Apaul did not wait to hear the rest of his father's weak defence of his own cowardly action. He turned and walked towards his mother's kitchen.

Narog got up and walked away in silence. What could he do? His own chief had sided with the usurpers. Narog could not forget the words of Apaul to his father. That boy is brave. A mere boy No, he does not belong to this age, Narog thought. He had hardly gone far when he heard footsteps behind him. Narog turned round to see who it was. It was Apaul, the chief's son. He was panting hard.

"What is it, my son?" Narog asked.

"Nothing in particular. I just want to remind you that if those people come again, send for me. I will stand by you if my father, the chief, wouldn't. That's all."

"Thank you, my son. What you have said alone is enough to soothen my sore. If they come, I will send for you."

Narog continued his journey home in an excited mood. He was relieved to hear of Apaul's decision to stand by him.

"Apaul, where did you go?" Naab asked his son.

"I wanted to talk to that old man. To tell him that I am his friend, his ally in his struggle to stay alive. I must help him fight injustice, exploitation and all this craze about money, position, power, elder misuse of wealth and power. Naab, I am fed up and I will die if need be to defend the old man, my generation and all that is true and just."

"Look, Apaul, do not meddle in these things. What has this land got to do with you? Are you the chief?"

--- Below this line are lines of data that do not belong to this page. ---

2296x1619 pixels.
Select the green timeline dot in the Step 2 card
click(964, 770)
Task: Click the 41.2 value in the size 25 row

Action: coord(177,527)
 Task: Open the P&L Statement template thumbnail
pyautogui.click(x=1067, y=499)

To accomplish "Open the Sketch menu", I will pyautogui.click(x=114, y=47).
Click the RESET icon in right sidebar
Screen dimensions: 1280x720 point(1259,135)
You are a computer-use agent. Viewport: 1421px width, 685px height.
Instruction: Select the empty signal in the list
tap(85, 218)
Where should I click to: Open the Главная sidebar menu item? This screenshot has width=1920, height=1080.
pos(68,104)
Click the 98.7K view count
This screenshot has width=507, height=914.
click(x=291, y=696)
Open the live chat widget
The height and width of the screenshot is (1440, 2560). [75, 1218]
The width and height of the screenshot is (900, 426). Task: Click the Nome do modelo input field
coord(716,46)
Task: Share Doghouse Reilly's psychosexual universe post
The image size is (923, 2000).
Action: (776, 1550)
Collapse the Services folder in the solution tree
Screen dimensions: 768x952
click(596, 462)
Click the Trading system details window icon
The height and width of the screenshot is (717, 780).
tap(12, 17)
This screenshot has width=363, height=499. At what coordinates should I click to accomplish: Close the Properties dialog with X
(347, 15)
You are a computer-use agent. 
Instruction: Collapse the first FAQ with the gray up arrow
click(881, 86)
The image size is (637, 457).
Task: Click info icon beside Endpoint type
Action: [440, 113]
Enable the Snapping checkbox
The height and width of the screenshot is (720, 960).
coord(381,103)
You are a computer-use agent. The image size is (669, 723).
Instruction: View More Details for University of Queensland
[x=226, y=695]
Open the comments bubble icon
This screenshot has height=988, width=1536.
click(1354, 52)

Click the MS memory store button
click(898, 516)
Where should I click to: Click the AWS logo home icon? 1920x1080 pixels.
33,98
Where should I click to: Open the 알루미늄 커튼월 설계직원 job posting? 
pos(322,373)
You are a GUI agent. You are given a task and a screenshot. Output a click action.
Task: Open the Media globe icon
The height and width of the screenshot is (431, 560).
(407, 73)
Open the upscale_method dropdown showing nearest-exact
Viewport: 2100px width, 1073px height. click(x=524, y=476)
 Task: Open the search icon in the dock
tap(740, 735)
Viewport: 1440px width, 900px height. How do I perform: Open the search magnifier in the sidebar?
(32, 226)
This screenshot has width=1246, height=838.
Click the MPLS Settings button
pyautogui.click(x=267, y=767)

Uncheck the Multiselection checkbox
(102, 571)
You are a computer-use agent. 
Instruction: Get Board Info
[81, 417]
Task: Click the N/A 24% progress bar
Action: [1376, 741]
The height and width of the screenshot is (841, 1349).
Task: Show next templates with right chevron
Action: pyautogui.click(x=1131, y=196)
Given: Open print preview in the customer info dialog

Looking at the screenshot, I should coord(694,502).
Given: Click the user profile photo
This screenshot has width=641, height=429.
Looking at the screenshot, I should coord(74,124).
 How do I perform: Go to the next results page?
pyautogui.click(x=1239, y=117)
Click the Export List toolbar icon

"No, but the chief's son, a son of the land. Did you educate me so that I come and keep quiet when people who do not own land in their own homes come and trample on our freedom? No, Apaul would be worthless if he remained silent at a time like this," he added.

"But I did not educate you to come and interfere with matters affecting my court. If you want to perform my duties for me, wait till I am dead. As long as I remain alive, stay away," the Naab warned.

"I do not want to be a chief let alone a usurper. At any rate you are more dead than alive since you have sided with injustice. Anyway, where injustice is being done, Apaul will protest, he will never side with predators, with oppressors or perpetrators of injustice. I will always side with the oppressed..." Apaul walked away silently.

Later that evening, that same white car which Narog had described came back. Apaul saw the car as he sat in front of the palace. There was a driver and a second man. When Apaul saw the car, he got up and went behind one of the baobab trees around. The Naab came out when he heard the sound of the car. He adjusted his smock and looked left and right to see if there were any intruders or not. He saw none. The second man also got out of the car. He exchanged a few words with the Naab. He dipped his hand into his pocket and brought out a bundle of notes which he thrust into the hands of the chief. Then the driver opened the boot of the car and brought out a carton of beer.

Apaul came out of his hiding place and walked slowly into the palace. The chief did not know whether his son had seen everything or not.